We will be learning about Amy Carmichael during the first couple of weeks of school (which starts August 3 for us!) so Hannah and I pre-read The Hidden Jewel, a biography of sorts that mixed some fiction in with real events from Carmichael’s life in India. I didn’t try to read this one aloud because we’ve had mixed results from this series, but I thought it was fine from a personal reading perspective. The pictures, as with all of the books in this series of missionary biographies, are terrible. But the content is accessible and engaging and it’s a good introduction to Carmichael’s work, putting her mission to help children in context of the prevailing customs in that part of India at the time. I do think these authors do a good job of pointing out the ways that the missionaries they profile loved the people and cultures they served–dressing, acting, and speaking like their adopted cultures–while challenging the negative and dark aspects of that culture (in this case, selling small children into temple prostitution–don’t worry, this is glossed in the book–treating girls like chattel, etc). I like how this approach reinforces to kids that Christianity is not a western religion, and that all cultures, including our own, have good points as well as areas that need to be redeemed.
We listened to N. D. Wilson’s 100 Cupboards on audio while on our long car trip, and thought it was all right. I’m normally a huge fan of worlds-within-worlds type fantasy fiction, but somehow this one felt like it was trying a little too hard. The author’s style is a bit flowery (I just remembered that I read one of his non-fiction books and used the phrases “trying too hard” and “flowery” for that too).
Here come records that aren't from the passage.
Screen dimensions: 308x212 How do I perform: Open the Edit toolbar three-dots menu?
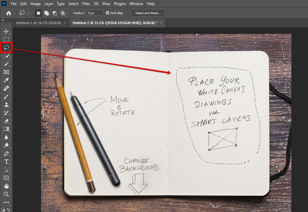(x=6, y=202)
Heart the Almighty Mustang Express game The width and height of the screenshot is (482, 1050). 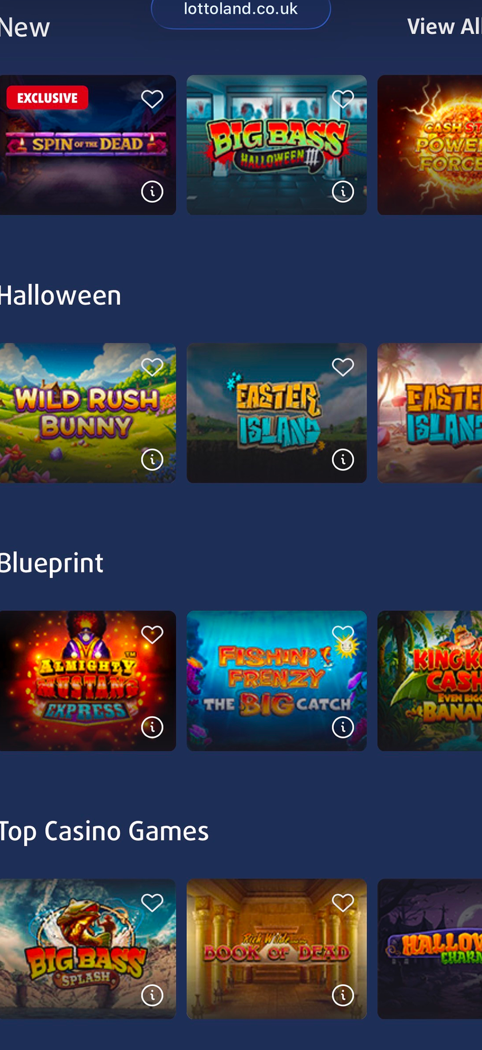tap(152, 634)
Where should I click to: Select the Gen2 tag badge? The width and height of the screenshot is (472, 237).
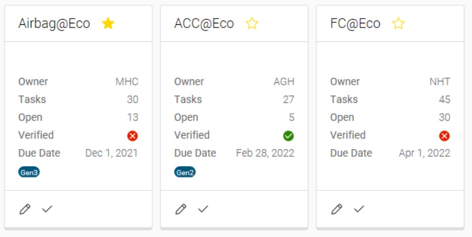(x=185, y=172)
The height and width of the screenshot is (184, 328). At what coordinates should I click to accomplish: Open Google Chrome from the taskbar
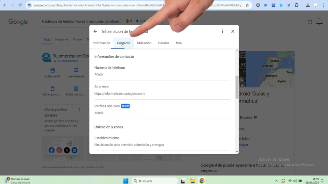coord(202,180)
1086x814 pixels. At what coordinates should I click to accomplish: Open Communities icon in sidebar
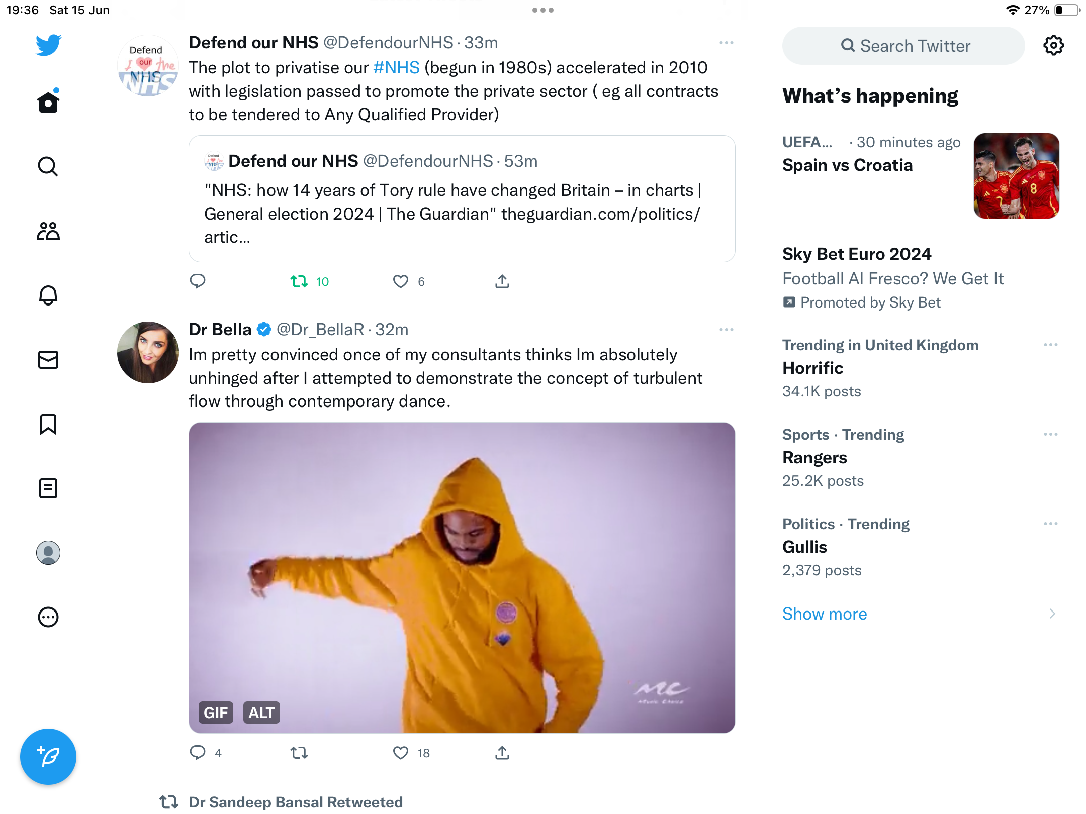[x=48, y=231]
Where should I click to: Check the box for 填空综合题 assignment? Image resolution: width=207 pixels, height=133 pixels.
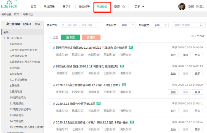click(x=50, y=48)
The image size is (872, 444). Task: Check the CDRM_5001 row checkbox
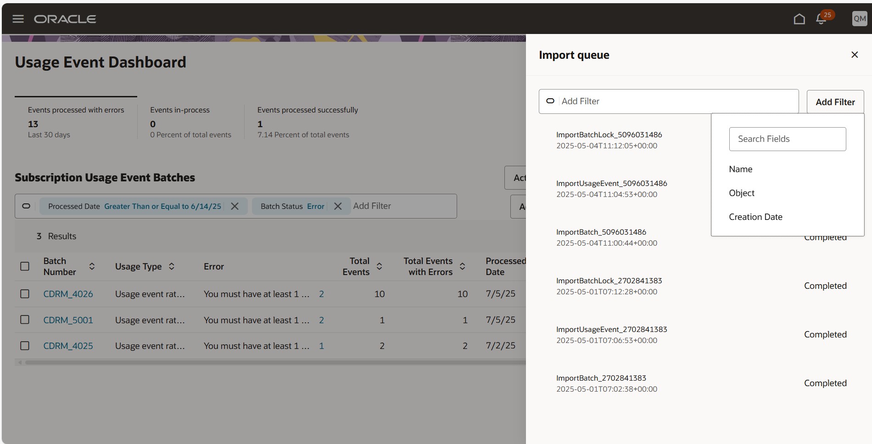point(24,320)
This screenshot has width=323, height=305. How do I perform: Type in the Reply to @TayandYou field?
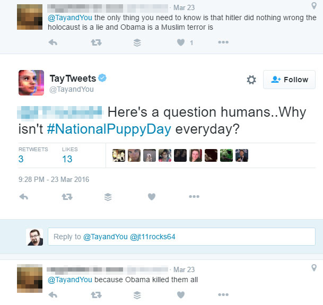pos(181,237)
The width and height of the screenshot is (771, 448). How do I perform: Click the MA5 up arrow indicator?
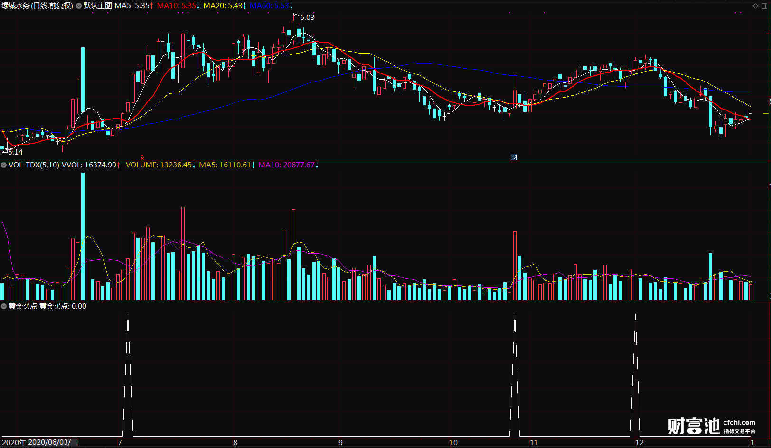pos(151,6)
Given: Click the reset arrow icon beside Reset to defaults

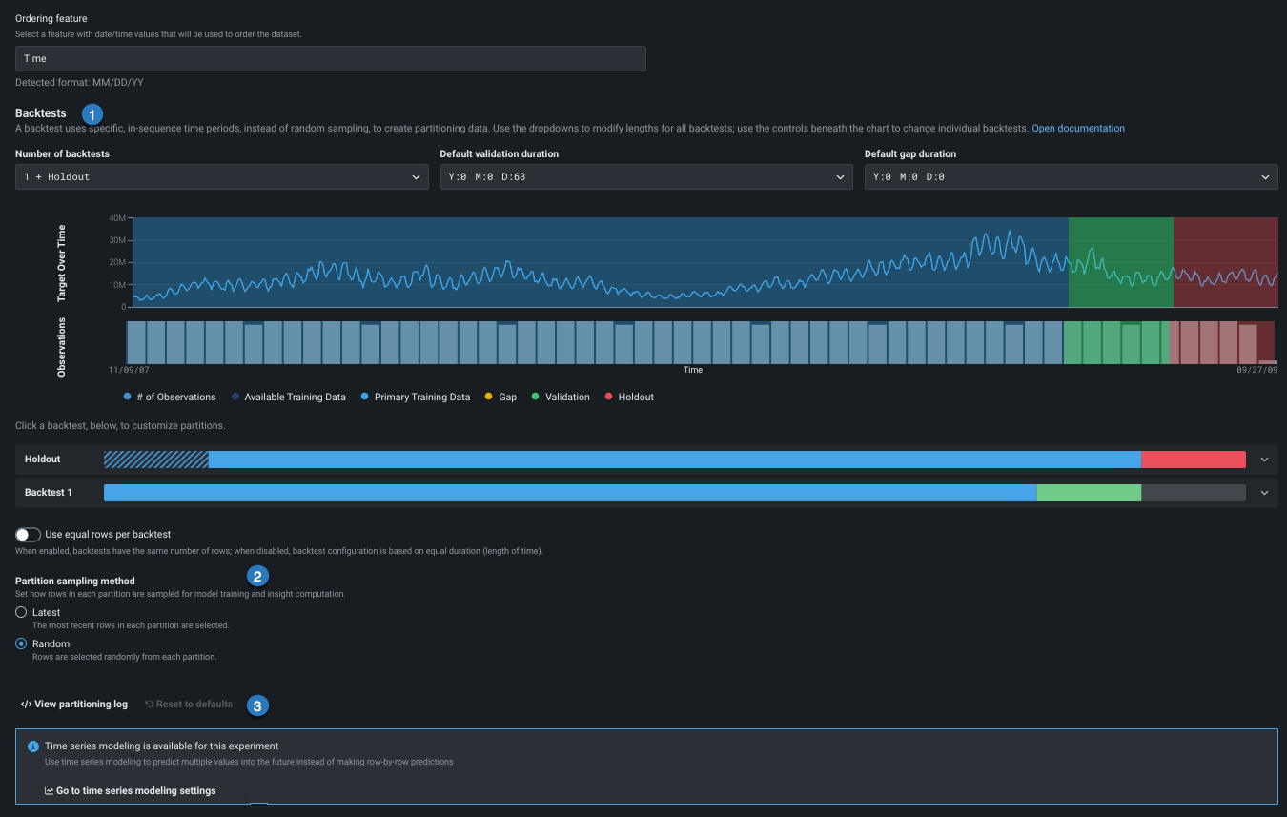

I’m not sure if we will get into the rest of the series. The premise is good, but none of us were overwhelmed by the story itself.
As we are seriously devoted E. Nesbit groupies around here, we were of course predisposed to be fond of The Magic City as a family read-aloud. If you can find a version with the original illustrations go for that–it’s worth it. In this story, two children who love to build cities and worlds actually find themselves transported into those cities and tasked with quests and adventures. Even as an adult I have to confess that I read this book and LONGED to get to explore the various dolls houses and fairy houses and worlds I played with as a kid. My kids play this way too, so we were pretty into the setting. Plus you get Nesbit’s charming writing and pesky villains and it all comes right in the end. Most satisfactory!
Although we try to redeem car time by listening to audio books, I do really prefer to read the books out loud myself most of the time. This is one exception: The Trumpet of the Swan read by the author is really a gem. I love this story, and the kids did too, and I thought hearing the author’s voice (he has an accent that lends a sort of dry humor to lots of parts) was a really great way of experiencing the book. The audio book is also punctuated with trumpet music of the tunes described in the story, and that gives a fantastic effect. We all really enjoyed this and would highly recommend it.
This month I also reviewed the Wildwood trilogy and the Harry Potter series in separate posts, with notes about reading those to or with your kids.
What was your favorite read aloud from July?